2 Le deuxième appareil de mesure utilisé par les producteurs qui font bouillir leur cidre pour fabriquer de l’eau de vie de cidre est le pèse-alcool ou alcoomètre. Ce dernier est lui aussi un densimètre, il a la même forme que le cidrodensimètre, il fonctionne également suivant le principe d’Archimède, mais il est gradué uniquement pour déterminer la quantité d’alcool contenue dans une solution hydro-alcoolique.

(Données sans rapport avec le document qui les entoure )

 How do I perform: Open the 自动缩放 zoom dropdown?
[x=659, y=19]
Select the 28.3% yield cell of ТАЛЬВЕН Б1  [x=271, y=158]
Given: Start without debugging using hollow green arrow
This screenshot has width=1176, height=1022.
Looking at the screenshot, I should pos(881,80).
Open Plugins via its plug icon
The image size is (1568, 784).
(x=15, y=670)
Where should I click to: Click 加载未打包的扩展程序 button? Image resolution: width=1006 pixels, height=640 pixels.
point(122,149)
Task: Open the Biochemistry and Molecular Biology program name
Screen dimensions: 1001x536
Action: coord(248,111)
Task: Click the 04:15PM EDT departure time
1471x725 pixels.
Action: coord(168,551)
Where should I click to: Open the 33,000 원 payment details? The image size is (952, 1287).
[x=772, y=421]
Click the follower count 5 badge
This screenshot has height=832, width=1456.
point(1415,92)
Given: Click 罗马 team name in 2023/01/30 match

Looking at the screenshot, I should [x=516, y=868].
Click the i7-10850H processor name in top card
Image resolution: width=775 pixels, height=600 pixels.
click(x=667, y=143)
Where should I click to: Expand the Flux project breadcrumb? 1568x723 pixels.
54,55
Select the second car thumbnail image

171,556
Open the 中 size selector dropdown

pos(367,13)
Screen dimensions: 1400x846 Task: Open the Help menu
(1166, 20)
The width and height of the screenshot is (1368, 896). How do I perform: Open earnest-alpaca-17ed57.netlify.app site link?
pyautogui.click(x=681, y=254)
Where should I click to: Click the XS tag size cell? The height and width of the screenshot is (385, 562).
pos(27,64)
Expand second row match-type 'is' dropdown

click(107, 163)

Il a été mis au point par le chimiste et physicien français Louis Joseph Gay-Lussac (1778-1850). En 1921 l’administration française, qui veut taxer les boissons alcooliques, le charge de trouver une méthode pour mesurer la concentration en alcool de ces dernières. Il perfectionne donc l’aréomètre existant déjà en le spécialisant et en créant sa propre unité de mesure : le degré Gay-Lussac (°GL). La loi de 1924 sur les alcools utilise son appareil qu’il appelle alcoomètre et qu’il commercialise à partir de 1930.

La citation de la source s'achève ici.